Demographics

Is Europe dying?

More people in Europe are dying than are being born, according to a new report co-authored by a Texas A&M University demographer. In contrast, births exceed deaths, by significant margins, in Texas and elsewhere in the U.S., with few exceptions.

Photo: Is Europe dying?
Source: panthermedia.net/silvertiger

Texas A&M Professor of Sociology Dudley Poston, along with Professor Kenneth Johnson, University of New Hampshire, and Professor Layton Field, Mount St. Mary’s University, published their findings in Population and Development Review this month.

The researchers find that 17 European nations have more people dying in them than are being born (natural decrease), including three of Europe’s more populous nations: Russia, Germany and Italy. In contrast, in the U.S. and in the state of Texas, births exceed deaths by a substantial margin.

“In 2013 in Texas, for example, there were over 387,000 births compared to just over 179,000 deaths,” says Poston. “The only two states in the U.S. with more deaths than births are the coal mining state of West Virginia and the forest product state of Maine.”

The research focuses on the prevalence and dynamics of natural decrease in the counties and county-equivalents of Europe and the United States in the first decade of the 21st century (2000-2009).

Findings reveal that 58 percent of the 1,391 counties of Europe had more deaths than births compared to just 28 percent of the 3,141 counties of the U.S.

In Texas, just 24 percent of the state’s 254 counties had more deaths than births. And in Texas between 2010 and 2014, 27 percent of the 254 counties had more deaths than births.

The researchers find that in Europe, deaths exceeded births in most of the counties of Germany, Hungary, Croatia, Romania, Bulgaria and the Czech Republic, as well as in Sweden and the Baltic States. Further south, natural decrease is found occurring in the majority of the counties of Greece, Portugal and Italy.

Though natural decrease was common in much of Europe, findings show that’s far from universal. Natural increase (more births than deaths) is widespread in Ireland, Cyprus, Iceland, Lichtenstein and Luxembourg. Natural increase is also evident in broad regions of France, Belgium, the Netherlands, Switzerland, United Kingdom and Norway.

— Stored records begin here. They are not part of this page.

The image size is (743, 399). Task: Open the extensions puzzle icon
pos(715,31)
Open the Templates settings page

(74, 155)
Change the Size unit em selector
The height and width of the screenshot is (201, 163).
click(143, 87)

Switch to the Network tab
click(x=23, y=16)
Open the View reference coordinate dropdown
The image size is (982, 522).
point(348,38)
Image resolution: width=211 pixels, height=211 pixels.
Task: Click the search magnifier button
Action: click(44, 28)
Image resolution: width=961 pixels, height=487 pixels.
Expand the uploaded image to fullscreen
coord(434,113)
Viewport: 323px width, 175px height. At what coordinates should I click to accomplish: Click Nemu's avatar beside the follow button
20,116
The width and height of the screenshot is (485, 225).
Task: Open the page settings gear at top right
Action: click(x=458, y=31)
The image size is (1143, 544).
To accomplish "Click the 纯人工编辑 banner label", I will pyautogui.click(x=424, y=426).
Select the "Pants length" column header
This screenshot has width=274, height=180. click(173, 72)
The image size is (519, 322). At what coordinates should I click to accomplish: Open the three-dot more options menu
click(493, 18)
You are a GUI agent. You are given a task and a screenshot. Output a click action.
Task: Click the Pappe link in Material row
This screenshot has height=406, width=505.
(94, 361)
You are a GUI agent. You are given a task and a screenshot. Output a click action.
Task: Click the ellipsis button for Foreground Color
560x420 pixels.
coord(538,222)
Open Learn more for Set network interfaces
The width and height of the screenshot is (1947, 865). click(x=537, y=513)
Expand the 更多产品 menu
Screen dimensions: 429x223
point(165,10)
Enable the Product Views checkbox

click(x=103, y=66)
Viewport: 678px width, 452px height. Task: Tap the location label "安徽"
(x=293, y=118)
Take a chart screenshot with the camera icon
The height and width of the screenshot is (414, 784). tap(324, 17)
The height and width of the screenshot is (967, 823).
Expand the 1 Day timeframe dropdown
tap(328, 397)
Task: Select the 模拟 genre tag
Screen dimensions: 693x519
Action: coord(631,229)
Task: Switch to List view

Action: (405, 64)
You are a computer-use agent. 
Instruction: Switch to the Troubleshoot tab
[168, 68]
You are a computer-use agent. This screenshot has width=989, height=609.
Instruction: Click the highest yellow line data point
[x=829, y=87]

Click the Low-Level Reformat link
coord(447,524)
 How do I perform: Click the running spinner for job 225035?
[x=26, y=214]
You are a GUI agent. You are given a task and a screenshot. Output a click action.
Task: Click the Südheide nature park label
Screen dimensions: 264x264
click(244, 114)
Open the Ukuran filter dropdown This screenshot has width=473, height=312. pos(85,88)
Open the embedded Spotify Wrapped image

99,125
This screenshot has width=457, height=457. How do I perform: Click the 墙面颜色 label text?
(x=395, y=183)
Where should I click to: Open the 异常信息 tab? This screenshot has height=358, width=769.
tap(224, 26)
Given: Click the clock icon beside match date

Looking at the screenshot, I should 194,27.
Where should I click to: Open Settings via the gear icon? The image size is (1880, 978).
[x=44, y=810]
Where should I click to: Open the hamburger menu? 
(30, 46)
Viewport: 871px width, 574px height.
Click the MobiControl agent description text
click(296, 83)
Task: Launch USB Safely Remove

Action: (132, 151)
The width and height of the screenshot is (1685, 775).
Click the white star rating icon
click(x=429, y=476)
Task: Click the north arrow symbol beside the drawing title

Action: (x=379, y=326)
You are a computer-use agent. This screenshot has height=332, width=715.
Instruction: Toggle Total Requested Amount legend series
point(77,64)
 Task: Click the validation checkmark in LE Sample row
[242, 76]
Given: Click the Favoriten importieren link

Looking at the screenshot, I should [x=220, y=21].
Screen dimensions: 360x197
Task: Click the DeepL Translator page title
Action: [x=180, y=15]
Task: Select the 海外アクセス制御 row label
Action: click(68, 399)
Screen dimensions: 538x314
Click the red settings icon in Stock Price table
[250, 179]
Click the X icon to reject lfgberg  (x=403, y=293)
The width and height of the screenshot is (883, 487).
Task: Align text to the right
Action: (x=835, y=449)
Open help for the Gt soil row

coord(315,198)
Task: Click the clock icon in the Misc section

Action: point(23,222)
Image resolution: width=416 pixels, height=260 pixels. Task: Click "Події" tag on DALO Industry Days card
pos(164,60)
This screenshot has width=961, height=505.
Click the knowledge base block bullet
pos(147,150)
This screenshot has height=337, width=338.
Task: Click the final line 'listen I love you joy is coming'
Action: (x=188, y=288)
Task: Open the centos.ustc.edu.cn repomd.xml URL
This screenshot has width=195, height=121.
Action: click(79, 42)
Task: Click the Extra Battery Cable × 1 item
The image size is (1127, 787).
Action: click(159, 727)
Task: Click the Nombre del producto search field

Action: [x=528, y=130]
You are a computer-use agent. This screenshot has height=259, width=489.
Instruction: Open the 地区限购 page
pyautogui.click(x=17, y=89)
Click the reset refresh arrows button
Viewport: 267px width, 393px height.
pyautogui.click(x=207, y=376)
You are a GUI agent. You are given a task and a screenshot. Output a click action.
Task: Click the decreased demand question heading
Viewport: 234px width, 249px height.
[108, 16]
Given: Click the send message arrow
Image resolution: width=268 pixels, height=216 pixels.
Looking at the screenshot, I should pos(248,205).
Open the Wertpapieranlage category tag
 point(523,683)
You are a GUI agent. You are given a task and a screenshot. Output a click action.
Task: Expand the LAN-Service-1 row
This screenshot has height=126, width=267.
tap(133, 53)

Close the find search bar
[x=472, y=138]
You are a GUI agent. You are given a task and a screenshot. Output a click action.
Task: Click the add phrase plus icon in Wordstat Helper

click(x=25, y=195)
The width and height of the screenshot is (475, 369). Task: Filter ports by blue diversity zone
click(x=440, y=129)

In the U.S., deaths exceed births most significantly in a north-sound band from the Dakotas through Nebraska, Kansas and Oklahoma, down to central Texas. Poston and his colleagues Johnson and Field note that this natural decrease can be attributed to the predominance of agriculture and youth adult outmigration. Also natural decrease is found in retirement destinations in Florida, Arizona and Texas due to a substantial inflow of older adults. Other states with higher death than birth rates include North Dakota, Montana, Maine and West Virginia; many other U.S. states have little, if any, natural decrease.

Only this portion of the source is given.